Mechanically it was identical to the GAZ-24-10, with the exception of electrics, that were slightly modernised, the K-151 carburettor that became standard and the single rear-axle. Introduced in 1992, the car was now wholly available for purchase, and commercial demand quickly capitalised on it as a workhorse. At the same time, the quality of production, due to increased volume (a record was set at 115 thousand per annum in 1993) plummeted. It was the GAZ-31029 that transformed the vehicle's popular image. Whereas in the previous three decades the Volga was a status of power and career success, and even the repressive side of Soviet society, the GAZ-31029 showed a new style of a Volga ownership as an inexpensive vehicle whose owners gained a stereotypical image of being arrogant road users. In popular culture the term "Kozlobyk" was implement (goat-bull) for its robust image.

==Versions==
With the launch of the GAZelle in 1994 (that used more than 50% of Volga's parts, including the engine and electrics), demand for the Volga slightly fell for commercial role, but not for private use. GAZ finally returned to its modernisation programmes and in early 1996 a version was offered with the new 2287 сс ZMZ-406 fuel-injected DOHC engine and a five-speed gearbox. Producing 145 hp, its acceleration was now 13.5 seconds, and a maximum speed of 170 km/h. Thanks to the overdrive fifth gear, a fuel economy of 9,3 litres per 100 km was possible. This model, GAZ-31029-50 also required to use the front disk brake assembly of the GAZ-3102, and non-integrated power steering.

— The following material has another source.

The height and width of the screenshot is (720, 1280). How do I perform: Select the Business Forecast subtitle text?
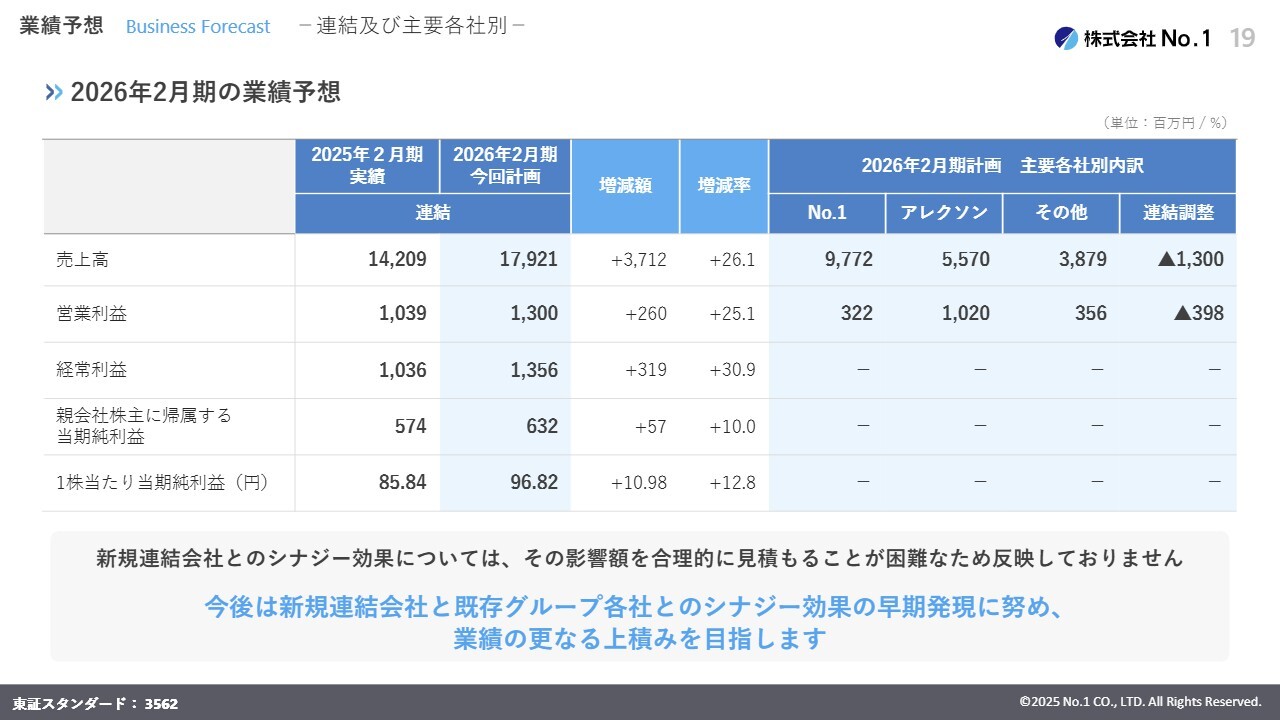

The GAZ-31029 retained the modifications of the GAZ-24-10, GAZ-31021 was the taxi version, running on 80 RON petrol, GAZ-31022 was the estate version. GAZ-31023 was the ambulance. In 1993 a project was put forward for a pick-up version, the GAZ-2304 "Burlak" which progressed to prototype stage and shown at the Moscow International Motor Show that year, but the GAZelle's entry did not justify production investment.

Unlike the previous Volgas no V8 versions were made for the FSO on the GAZ-31029 basis, the abundance of modern foreign cars have made this vehicle obsolete, and the Special Purpose Garage (GON) would retire most of its Russian-built vehicles by the late 1990s.